Tea trees can grow up to 15m high and live up to 2,500 years (gonna hafta Google that one Niyaz!) and are at their best production somewhere between 40 a and 125 to 150 years. Trees are harsh primed down to about 4’ high every five years so the new leaves on top of the plant can be reached by hand.
Cool story: Niyaz, my hike guide, has started a local Eco-Tourism, in cooperation with the plantation Co-ops and, he hopes, to help them out economically as labourers become harder to find. We started off on our hike just as he was finishing off a three day camping trek with a bunch of kids from North India on Harleys. This country never ceases to amaze!
Niyaz’ s company (The Glamping C0.) does short and multi-day hikes in the plantation and adjacent hill country, overnight camping, jeep rides on the “real” off-road trails, kayaking and India’s longest zip line. This past week he had guests from 91 different countries, with Guatemalans being the number two participants (after Indians, followed by Germans). Jeep touring is big here!
Munnar Tea Hills
Niyaz is a super energetic young guy who is really excited about eco-tourism here and around the world (parenting with a French company for in-forest cocoon stays). I would come back for that!
Sarath, is stuck with me negotiating the fairly wild roads of Karala for ten days, More 20′ wide highways and a semi-paved road from Munnar last night for about 2 hrs that was crazy steep with blind switch-backs, half collapsed in part and would qualify as 4×4 only at home, meantime our lil’ car, tuk tuks and mopeds are zooming all over it. Sarath grew up in Kerala with 33.5M neighbours in the state, and speaks four languages, the native language of Malayalam plus Tamil, Hindi, decent English and a bit of Arabic. His wife if three years is a nurse and he himself has a college degree, but just likes guiding rather than a corporate gig. They have a 2 yr old daughter.

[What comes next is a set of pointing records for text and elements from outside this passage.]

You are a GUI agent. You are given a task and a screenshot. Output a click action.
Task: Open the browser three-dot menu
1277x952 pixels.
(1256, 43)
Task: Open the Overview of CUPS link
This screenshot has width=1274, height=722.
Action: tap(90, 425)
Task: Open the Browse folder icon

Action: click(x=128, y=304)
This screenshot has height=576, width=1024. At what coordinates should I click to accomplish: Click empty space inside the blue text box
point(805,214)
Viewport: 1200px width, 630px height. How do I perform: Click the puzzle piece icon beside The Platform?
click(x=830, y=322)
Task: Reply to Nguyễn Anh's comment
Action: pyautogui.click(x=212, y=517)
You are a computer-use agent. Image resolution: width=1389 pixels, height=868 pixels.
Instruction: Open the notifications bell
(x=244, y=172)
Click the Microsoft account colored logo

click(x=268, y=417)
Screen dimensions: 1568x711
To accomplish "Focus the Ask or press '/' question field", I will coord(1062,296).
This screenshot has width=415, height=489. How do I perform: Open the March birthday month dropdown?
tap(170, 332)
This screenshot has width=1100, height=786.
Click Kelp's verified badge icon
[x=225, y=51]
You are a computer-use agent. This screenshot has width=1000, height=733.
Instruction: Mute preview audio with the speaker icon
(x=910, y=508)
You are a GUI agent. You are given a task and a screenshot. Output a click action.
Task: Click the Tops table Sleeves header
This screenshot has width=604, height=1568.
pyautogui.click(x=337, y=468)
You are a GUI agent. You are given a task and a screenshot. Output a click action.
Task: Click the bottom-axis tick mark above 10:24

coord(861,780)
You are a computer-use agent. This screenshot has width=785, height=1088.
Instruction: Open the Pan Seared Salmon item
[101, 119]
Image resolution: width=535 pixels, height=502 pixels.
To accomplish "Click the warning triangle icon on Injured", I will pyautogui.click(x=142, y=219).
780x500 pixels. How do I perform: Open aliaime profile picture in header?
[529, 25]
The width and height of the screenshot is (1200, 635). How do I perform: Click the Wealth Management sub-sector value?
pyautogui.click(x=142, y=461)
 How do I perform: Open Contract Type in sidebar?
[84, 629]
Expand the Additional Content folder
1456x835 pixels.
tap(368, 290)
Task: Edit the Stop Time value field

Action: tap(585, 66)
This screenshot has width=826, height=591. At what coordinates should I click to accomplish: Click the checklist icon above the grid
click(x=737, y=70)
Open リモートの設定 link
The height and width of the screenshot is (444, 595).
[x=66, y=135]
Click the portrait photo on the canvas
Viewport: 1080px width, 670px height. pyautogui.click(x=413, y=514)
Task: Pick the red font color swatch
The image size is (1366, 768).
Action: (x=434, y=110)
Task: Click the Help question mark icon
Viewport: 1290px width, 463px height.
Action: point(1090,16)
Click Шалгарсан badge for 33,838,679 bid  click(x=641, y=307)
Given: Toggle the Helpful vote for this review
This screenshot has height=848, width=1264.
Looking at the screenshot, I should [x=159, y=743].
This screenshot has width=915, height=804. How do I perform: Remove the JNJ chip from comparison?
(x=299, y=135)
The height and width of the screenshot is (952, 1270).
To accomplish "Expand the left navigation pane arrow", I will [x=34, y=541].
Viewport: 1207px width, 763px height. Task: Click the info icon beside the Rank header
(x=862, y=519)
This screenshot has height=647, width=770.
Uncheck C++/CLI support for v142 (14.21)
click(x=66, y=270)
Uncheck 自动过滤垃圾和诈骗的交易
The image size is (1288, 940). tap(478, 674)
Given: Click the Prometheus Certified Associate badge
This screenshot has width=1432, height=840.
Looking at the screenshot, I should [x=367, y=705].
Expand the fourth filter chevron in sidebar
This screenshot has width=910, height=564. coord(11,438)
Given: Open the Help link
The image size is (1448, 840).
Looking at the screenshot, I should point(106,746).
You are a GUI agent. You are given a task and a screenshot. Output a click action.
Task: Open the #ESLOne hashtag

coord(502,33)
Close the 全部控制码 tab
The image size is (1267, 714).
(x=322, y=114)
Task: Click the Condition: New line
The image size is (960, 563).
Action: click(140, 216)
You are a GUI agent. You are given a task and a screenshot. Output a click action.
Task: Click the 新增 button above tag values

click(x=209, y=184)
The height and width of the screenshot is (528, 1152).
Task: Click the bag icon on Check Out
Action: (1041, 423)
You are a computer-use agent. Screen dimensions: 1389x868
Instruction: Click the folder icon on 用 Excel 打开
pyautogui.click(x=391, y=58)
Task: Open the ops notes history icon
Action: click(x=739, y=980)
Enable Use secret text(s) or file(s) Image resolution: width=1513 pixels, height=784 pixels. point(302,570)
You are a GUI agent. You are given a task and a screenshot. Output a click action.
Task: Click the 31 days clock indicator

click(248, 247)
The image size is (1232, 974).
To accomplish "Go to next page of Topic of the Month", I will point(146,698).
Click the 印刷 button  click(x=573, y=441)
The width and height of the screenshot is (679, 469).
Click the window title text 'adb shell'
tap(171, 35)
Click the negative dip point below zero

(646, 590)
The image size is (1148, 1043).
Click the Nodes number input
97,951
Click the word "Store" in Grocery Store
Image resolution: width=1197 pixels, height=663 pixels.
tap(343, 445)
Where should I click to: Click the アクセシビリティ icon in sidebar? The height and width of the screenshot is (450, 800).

Local food, everything seems to have a tea leaf or two mixed in.
Airlines have been great (when on time) and start their announcements with “Ladies and Gentlemen, Boys and Girls” and then introduce each of the crew members noting their home city in India. Super cute.
Most hotel and even roadside restaurant offer Chinese or Italian dishes (I have not tried these). Italian food seems to be a thing here
As Hindi isn’t the primary native tongue here in the south, there is a LOT of English. Very weird sitting in a room packed with about 40 Indian people ( plus me), watching a 29 minute movie on the history of tea, all 100% in English. Nobody blinked, and nobody spoke a word of English that I heard coming into the theatre or when EVERYONE crushed for the door about five minutes before the movie ended, cuz….that’s just what you do! Like boarding planes, I just waited till everyone was out.
the stupid tiger print keeps trying to get away, but has not yet been lost. Although the damn thing had to be checked luggage from Varanasi to Kochin. It is taking on a life of its own.